-- WHAT IS EXPECTED --
Repeat the stretch of entries below from the line with "Where should I click to: Approve" through the line with "The image size is (1456, 821).". Include both ends and add nothing.

[Saved entries]
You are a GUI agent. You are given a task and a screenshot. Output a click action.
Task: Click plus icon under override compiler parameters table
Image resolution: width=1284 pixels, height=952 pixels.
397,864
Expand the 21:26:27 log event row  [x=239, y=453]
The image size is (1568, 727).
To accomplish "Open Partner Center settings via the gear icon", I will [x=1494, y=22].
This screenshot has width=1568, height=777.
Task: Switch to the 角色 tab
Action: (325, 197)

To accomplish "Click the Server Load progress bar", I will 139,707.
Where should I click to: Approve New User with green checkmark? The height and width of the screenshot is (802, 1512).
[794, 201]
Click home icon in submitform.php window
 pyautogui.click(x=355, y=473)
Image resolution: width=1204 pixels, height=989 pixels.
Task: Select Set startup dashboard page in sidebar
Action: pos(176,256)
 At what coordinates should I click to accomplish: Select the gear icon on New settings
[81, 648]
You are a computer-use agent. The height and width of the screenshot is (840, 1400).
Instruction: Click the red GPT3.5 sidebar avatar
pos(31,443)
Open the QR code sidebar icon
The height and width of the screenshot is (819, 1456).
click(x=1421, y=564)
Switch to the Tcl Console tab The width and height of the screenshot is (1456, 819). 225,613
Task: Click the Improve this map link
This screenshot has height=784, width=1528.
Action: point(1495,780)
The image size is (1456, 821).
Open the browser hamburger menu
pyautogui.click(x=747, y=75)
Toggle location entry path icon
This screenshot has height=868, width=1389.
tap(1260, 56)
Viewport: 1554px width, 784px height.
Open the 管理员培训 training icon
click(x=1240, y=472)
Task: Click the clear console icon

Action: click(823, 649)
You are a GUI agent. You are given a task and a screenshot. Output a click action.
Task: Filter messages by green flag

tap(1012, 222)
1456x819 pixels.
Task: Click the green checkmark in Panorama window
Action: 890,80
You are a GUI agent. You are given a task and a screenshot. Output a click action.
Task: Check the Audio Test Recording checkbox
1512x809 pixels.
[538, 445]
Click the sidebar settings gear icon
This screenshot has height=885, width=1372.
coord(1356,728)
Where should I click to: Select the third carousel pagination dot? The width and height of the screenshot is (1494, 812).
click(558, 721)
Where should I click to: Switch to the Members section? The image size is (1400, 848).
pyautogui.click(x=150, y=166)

-- PROBLEM SOLUTION --
Where should I click to: Approve New User with green checkmark? The height and width of the screenshot is (802, 1512).
[794, 201]
Click home icon in submitform.php window
 pyautogui.click(x=355, y=473)
Image resolution: width=1204 pixels, height=989 pixels.
Task: Select Set startup dashboard page in sidebar
Action: pos(176,256)
 At what coordinates should I click to accomplish: Select the gear icon on New settings
[81, 648]
You are a computer-use agent. The height and width of the screenshot is (840, 1400).
Instruction: Click the red GPT3.5 sidebar avatar
pos(31,443)
Open the QR code sidebar icon
The height and width of the screenshot is (819, 1456).
click(x=1421, y=564)
Switch to the Tcl Console tab The width and height of the screenshot is (1456, 819). 225,613
Task: Click the Improve this map link
This screenshot has height=784, width=1528.
Action: point(1495,780)
The image size is (1456, 821).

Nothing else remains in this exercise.